# Flathead CPR



## katfish (Apr 7, 2004)

This movie rated CM for all catmen with the desire.


----------



## Shortdrift (Apr 5, 2004)

Great video Robby. Nothing like watching those big cats cruise back into the deeper water. Hope to be able to make it out with you in 2008.


----------



## catfish_hunter (May 31, 2005)

Another great video Robby...Id like to have some CPR stickers like that...


----------



## Fish-N-Fool (Apr 12, 2004)

Robbie - opened up my Dec Fur-Fish-Game and the first thing I see is.....

YOU!:B 

Congrats on getting your photo and short story in! Way to show those southern boys that there are some huge cats caught up here too!


----------



## catfish_hunter (May 31, 2005)

Ill have to check that out...


----------



## katfish (Apr 7, 2004)

This is my nomination for the prettiest flathead I have seen lately.

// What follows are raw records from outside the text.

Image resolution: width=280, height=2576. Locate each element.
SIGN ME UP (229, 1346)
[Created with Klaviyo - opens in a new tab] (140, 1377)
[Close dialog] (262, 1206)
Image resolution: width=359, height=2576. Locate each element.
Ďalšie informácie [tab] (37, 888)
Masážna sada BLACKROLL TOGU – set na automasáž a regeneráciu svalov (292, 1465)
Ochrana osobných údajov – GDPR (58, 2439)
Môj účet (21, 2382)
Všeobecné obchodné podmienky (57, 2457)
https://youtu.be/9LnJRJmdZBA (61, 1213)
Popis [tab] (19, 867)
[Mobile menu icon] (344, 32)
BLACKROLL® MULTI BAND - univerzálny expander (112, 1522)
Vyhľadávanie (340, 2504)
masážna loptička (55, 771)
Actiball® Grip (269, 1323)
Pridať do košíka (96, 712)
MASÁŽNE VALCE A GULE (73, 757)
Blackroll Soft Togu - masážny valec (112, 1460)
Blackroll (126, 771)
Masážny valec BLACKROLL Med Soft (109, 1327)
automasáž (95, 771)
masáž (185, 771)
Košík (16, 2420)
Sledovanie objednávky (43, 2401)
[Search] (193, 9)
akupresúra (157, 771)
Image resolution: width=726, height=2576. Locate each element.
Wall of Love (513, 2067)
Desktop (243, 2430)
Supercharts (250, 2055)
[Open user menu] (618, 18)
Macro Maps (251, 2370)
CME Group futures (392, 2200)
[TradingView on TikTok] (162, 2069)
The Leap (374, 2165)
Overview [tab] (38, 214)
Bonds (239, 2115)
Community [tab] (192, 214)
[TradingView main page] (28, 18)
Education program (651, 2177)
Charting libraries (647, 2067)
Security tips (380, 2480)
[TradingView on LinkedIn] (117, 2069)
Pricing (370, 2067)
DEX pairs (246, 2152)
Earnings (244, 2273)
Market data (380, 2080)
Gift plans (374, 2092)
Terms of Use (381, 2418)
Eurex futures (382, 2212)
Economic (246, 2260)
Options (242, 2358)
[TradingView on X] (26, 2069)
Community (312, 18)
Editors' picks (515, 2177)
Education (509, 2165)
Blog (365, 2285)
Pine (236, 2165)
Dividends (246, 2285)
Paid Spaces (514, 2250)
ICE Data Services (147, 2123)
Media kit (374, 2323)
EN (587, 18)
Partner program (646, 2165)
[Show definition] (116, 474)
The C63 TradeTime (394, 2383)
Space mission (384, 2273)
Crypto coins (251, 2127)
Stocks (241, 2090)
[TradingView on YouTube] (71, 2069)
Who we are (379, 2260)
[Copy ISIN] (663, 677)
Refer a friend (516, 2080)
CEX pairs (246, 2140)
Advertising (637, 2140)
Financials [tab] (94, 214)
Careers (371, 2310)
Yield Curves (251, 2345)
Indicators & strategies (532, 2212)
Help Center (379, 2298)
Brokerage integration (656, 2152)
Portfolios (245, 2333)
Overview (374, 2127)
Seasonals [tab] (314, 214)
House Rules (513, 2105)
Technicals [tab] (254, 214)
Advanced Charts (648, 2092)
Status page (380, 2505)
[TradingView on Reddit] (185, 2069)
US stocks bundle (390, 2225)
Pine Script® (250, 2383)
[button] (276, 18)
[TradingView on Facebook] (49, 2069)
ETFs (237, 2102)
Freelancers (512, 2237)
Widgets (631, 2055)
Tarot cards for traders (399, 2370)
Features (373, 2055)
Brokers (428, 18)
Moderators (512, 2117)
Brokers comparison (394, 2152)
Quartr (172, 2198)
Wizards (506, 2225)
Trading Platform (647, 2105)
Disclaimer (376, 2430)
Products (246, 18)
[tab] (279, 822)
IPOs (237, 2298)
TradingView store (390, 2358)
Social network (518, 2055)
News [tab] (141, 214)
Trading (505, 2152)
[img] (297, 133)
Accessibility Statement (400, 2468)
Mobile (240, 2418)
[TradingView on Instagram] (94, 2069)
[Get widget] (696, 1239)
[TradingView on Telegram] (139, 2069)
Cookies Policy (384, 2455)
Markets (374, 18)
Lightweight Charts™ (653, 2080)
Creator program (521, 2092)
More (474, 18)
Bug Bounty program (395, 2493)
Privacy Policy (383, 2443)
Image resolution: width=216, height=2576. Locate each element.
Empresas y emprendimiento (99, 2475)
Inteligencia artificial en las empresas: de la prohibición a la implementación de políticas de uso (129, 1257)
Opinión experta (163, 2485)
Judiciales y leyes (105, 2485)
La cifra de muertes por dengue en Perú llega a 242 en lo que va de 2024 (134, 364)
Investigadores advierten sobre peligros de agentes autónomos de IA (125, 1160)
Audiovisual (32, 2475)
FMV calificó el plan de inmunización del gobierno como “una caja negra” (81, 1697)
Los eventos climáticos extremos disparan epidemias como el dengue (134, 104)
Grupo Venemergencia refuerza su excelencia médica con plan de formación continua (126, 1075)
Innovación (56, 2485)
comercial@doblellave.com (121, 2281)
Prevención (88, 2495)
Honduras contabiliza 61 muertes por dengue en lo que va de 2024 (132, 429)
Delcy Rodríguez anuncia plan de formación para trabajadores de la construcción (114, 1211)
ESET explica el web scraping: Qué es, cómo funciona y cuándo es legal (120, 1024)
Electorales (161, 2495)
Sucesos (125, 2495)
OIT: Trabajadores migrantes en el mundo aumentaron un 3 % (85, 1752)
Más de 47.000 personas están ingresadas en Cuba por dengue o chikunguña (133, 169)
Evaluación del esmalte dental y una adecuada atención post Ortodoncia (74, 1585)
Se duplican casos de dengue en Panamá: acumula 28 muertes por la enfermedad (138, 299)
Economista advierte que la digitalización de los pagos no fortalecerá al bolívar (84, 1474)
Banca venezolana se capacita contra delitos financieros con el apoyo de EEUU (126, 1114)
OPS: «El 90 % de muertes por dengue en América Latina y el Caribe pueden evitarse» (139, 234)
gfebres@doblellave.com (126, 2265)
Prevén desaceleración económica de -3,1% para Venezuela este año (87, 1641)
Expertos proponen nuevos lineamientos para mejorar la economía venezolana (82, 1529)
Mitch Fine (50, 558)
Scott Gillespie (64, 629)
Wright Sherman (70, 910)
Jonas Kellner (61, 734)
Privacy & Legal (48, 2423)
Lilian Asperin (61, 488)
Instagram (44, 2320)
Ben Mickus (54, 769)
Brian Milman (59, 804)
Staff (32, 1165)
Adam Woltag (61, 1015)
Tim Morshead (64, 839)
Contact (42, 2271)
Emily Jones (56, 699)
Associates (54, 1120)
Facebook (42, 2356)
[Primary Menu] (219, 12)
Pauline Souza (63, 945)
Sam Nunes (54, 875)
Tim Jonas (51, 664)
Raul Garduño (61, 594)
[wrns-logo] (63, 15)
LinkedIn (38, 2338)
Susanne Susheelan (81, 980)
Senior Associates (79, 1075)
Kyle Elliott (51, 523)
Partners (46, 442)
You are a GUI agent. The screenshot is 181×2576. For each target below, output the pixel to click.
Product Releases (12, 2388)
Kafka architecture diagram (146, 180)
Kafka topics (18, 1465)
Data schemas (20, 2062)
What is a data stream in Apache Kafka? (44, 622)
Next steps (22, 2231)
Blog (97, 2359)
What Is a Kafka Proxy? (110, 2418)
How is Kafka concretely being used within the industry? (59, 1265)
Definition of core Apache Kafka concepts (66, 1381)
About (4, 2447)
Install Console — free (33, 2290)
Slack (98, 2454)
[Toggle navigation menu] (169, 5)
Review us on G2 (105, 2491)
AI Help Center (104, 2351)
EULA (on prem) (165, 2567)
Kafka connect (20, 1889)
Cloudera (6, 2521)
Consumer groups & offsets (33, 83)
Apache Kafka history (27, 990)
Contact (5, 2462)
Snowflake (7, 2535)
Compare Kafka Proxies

I did some work on the photo to emphasize the important but that fish was truly beautiful.


----------



## JUSTCRAZY (Apr 6, 2004)

I love that fish! I still remember being here at the house painting and painting, while I got call after call with you an Mike putting the smack down on those fish.
That dang thing is just uniquie and good looking!

Rob


----------